Standard abbreviations
- ISO 4: Int. J. Obes. (Lond.)

Indexing
- ISSN: 0307-0565 (print) 1476-5497 (web)
- LCCN: 2005243855
- OCLC no.: 26074170

Links
- Journal homepage; Online archive;

= International Journal of Obesity =

The International Journal of Obesity (abbreviated as IJO) is a peer-reviewed medical journal published by the Nature Publishing Group. It was established in 1977 as International Journal of Obesity by Newman Pub. in collaboration with the Association for the Study of Obesity and the North American Association for the Study of Obesity. In 1992, the journal change its name to International Journal of Obesity and Related Metabolic Disorders upon acquisition by the Nature Publishing Group. In 2005, the journal returned to its original name.

== Aims and scope ==
The journal addresses the development and treatment of obesity, and the functional impairments associated with the obese state. It publishes basic science and clinical studies that address the biochemical, epidemiological, genetical, molecular, metabolic, nutritional, physiological, psychological and sociological aspects of obesity.

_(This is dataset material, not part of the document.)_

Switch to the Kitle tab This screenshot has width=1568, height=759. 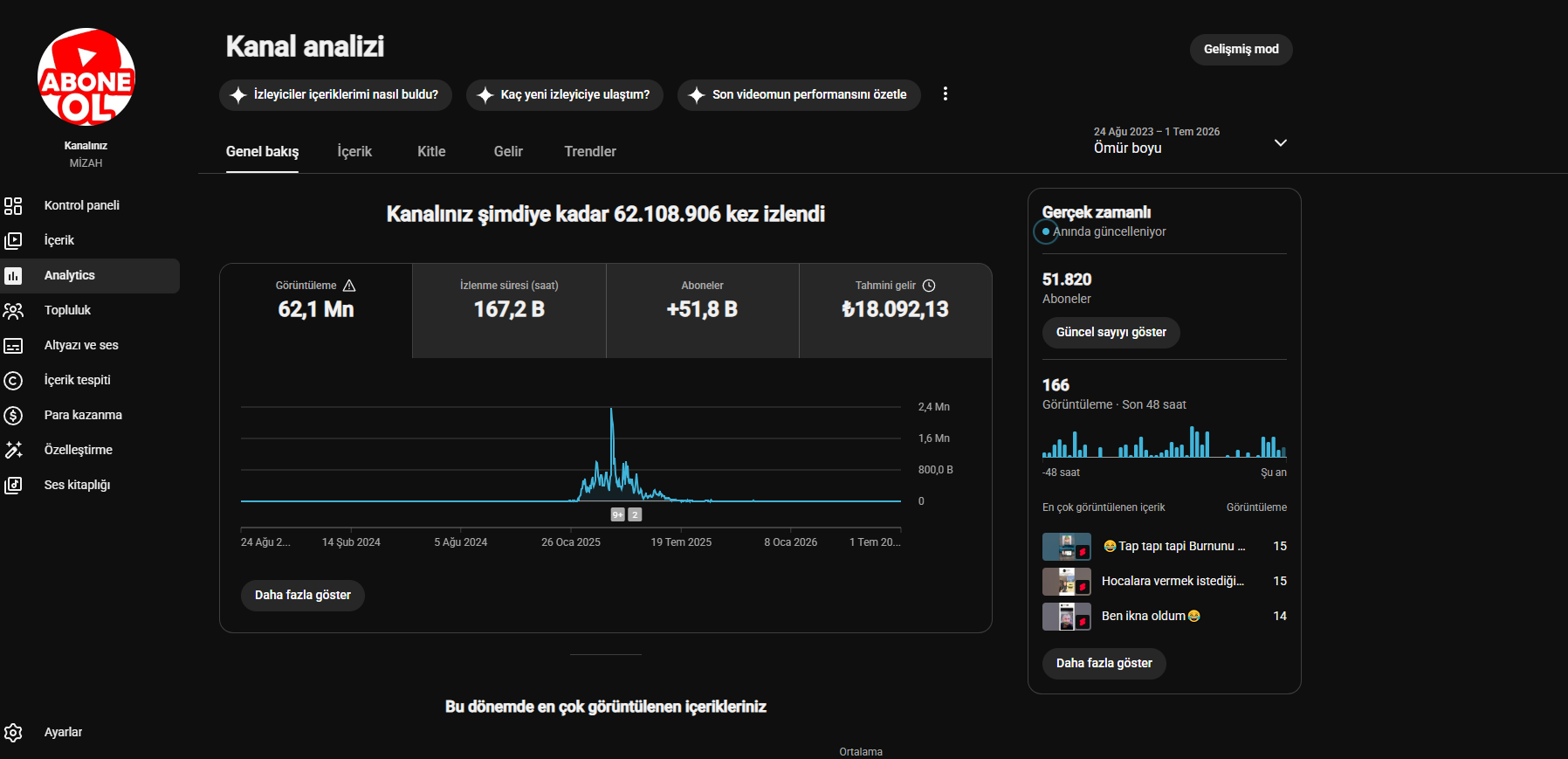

== Abstracting and indexing ==
International Journal of Obesity is indexed in the following databases:
- Elsevier BIOBASE
- BIOSIS
- Chemical Abstracts
- CINAHL
- Current Contents/Clinical Medicine
- Current Contents/Life Sciences
- EMBASE
- MEDLINE
- SciSearch

According to the Journal Citation Reports, the journal had a 2020 impact factor of 5.095, ranking it 23rd out of 89 journals in the category "Nutrition & Dietetics" and 38th out of 145 journals in the category "Endocrinology & Metabolism".